##### ITEMS

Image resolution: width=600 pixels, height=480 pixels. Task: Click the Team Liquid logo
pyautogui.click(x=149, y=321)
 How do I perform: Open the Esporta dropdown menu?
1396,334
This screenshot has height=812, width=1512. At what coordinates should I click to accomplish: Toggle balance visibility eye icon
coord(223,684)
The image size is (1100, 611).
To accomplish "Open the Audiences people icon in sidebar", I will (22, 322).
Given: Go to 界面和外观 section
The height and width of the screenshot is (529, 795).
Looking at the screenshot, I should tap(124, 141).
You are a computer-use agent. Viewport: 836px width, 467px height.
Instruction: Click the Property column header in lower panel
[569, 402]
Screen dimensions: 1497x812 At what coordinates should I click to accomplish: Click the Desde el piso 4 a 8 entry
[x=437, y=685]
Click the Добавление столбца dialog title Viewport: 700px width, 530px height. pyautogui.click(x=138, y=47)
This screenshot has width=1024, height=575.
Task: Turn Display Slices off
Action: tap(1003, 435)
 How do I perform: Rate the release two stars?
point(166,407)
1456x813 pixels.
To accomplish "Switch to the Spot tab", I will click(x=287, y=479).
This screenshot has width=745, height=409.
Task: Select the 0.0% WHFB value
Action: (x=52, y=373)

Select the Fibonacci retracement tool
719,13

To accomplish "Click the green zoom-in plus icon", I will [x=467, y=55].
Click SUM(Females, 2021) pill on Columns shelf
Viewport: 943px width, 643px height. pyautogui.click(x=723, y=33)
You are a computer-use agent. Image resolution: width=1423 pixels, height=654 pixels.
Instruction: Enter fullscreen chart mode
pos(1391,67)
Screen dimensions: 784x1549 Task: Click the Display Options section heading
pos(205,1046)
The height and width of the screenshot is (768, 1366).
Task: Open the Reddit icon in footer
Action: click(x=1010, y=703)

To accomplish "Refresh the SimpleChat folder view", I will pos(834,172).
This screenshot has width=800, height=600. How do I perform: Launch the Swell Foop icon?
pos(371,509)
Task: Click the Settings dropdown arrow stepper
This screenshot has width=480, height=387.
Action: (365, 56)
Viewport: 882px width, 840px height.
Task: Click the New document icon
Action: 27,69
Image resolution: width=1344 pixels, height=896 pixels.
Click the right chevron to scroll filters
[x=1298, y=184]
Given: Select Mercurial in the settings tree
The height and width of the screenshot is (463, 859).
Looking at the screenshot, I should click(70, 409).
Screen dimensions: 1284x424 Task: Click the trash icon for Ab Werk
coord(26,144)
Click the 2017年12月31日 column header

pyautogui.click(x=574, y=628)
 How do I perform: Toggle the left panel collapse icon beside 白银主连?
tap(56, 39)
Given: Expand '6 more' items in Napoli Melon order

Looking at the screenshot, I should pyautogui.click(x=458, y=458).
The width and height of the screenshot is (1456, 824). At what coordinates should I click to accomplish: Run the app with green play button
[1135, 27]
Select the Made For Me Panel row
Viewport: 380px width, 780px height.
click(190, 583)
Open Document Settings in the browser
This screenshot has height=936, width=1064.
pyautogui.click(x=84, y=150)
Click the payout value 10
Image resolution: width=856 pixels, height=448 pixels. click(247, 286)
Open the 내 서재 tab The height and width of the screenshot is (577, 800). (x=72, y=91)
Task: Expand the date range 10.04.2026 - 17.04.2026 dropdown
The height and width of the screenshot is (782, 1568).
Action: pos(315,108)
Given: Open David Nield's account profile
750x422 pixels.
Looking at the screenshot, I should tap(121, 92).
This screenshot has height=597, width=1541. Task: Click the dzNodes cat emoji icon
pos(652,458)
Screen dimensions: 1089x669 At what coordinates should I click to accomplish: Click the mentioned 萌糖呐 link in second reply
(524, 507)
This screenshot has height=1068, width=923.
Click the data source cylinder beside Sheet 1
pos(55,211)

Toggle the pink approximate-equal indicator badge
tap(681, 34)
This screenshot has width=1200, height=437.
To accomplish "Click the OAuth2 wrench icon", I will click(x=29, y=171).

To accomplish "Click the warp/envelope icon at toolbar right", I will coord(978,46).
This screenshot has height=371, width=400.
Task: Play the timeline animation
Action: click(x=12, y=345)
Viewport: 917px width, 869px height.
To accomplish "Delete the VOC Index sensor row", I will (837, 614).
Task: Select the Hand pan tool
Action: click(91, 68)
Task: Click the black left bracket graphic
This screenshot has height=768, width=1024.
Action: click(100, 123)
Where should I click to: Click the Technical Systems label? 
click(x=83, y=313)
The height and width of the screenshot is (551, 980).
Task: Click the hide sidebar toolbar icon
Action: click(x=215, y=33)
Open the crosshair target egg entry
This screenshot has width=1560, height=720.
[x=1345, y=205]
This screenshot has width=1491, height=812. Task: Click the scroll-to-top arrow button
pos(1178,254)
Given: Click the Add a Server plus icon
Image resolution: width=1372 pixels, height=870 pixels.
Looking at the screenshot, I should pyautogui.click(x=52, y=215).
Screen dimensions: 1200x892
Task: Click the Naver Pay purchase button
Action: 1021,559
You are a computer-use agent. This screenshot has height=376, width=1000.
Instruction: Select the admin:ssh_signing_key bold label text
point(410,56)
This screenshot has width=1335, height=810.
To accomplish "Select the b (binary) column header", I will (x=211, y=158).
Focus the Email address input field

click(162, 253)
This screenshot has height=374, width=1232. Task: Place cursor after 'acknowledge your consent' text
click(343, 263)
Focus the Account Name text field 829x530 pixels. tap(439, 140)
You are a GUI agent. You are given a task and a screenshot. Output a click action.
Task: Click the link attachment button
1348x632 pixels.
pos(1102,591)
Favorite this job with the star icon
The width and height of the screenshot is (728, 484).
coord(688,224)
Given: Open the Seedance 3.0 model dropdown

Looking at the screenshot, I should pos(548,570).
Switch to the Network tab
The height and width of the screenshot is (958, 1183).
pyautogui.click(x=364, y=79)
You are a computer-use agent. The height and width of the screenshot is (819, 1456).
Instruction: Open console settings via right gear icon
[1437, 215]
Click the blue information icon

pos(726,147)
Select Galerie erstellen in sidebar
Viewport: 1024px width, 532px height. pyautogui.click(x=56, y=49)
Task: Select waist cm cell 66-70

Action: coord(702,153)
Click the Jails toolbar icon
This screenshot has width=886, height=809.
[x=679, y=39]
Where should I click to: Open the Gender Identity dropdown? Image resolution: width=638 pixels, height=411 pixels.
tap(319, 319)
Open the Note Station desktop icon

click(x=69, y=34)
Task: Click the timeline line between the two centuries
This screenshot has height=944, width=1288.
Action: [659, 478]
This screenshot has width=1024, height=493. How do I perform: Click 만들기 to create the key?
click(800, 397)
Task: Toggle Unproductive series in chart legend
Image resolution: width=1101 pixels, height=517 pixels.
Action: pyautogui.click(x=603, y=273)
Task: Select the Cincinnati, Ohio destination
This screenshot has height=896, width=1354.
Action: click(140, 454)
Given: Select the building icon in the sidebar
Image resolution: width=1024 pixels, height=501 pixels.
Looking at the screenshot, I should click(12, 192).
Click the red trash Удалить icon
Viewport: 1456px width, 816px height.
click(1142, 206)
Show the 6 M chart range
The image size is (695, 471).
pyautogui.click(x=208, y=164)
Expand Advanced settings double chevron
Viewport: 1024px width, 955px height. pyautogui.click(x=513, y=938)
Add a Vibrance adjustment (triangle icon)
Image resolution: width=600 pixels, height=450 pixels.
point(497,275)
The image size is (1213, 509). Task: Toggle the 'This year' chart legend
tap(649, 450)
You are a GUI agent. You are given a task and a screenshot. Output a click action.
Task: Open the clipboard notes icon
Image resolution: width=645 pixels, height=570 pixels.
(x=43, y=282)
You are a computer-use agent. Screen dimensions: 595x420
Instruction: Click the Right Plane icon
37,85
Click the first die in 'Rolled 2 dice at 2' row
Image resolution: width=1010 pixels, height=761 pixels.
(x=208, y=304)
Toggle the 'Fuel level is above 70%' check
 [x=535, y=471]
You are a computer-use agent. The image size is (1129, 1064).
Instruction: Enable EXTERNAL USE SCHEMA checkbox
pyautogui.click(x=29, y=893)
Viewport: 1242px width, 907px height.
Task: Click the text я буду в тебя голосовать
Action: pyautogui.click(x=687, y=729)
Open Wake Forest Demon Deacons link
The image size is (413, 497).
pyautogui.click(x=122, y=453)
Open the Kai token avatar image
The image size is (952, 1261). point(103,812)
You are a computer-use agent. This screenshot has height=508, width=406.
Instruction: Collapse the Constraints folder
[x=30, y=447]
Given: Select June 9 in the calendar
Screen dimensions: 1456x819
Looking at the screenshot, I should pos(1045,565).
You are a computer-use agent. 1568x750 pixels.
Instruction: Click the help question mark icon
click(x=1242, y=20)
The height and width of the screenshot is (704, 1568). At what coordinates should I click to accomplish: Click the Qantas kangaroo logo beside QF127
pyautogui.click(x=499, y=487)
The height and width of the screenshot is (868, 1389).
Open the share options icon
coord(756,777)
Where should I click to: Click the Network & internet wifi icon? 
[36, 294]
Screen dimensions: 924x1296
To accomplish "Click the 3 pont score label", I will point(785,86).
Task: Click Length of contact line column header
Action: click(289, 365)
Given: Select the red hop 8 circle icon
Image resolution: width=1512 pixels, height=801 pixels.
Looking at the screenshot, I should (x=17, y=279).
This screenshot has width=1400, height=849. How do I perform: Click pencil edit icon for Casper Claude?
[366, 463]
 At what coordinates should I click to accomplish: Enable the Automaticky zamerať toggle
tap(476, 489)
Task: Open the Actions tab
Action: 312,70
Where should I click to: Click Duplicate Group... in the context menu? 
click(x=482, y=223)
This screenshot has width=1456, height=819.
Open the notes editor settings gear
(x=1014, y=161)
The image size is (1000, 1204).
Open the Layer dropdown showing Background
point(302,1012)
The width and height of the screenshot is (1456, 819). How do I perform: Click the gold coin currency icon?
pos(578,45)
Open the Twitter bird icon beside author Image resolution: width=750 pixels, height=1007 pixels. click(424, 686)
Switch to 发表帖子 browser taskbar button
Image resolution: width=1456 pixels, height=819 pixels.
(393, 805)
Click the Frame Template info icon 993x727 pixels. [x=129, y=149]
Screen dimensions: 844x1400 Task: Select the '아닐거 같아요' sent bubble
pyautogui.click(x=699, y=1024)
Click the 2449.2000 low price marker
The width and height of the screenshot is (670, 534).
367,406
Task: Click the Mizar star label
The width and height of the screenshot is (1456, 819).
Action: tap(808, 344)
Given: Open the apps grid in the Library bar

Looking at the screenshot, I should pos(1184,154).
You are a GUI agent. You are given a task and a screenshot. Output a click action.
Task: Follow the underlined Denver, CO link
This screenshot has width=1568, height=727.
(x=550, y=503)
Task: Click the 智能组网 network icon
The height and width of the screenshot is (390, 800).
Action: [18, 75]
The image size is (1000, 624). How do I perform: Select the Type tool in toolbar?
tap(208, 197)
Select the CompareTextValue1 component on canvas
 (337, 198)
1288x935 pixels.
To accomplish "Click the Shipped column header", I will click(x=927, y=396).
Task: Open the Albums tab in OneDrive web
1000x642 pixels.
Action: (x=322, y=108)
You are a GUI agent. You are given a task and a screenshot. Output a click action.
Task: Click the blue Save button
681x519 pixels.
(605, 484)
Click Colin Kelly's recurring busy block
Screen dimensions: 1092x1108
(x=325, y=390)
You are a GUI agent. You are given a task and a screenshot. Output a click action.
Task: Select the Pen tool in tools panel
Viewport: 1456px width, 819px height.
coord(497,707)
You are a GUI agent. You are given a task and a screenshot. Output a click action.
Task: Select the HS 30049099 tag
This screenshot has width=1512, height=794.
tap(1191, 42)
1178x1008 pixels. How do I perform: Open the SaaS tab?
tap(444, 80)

##########

WHAT YOU ARE ASKED TO DO
Copy out the lines of the data above exactly, beginning with the line containing "This screenshot has width=1024, height=493." and continuing through the line containing "click(1142, 206)".

RESULT BELOW
This screenshot has width=1024, height=493. How do I perform: Click 만들기 to create the key?
click(800, 397)
Task: Toggle Unproductive series in chart legend
Image resolution: width=1101 pixels, height=517 pixels.
Action: pyautogui.click(x=603, y=273)
Task: Select the Cincinnati, Ohio destination
This screenshot has height=896, width=1354.
Action: click(140, 454)
Given: Select the building icon in the sidebar
Image resolution: width=1024 pixels, height=501 pixels.
Looking at the screenshot, I should click(12, 192).
Click the red trash Удалить icon
Viewport: 1456px width, 816px height.
click(1142, 206)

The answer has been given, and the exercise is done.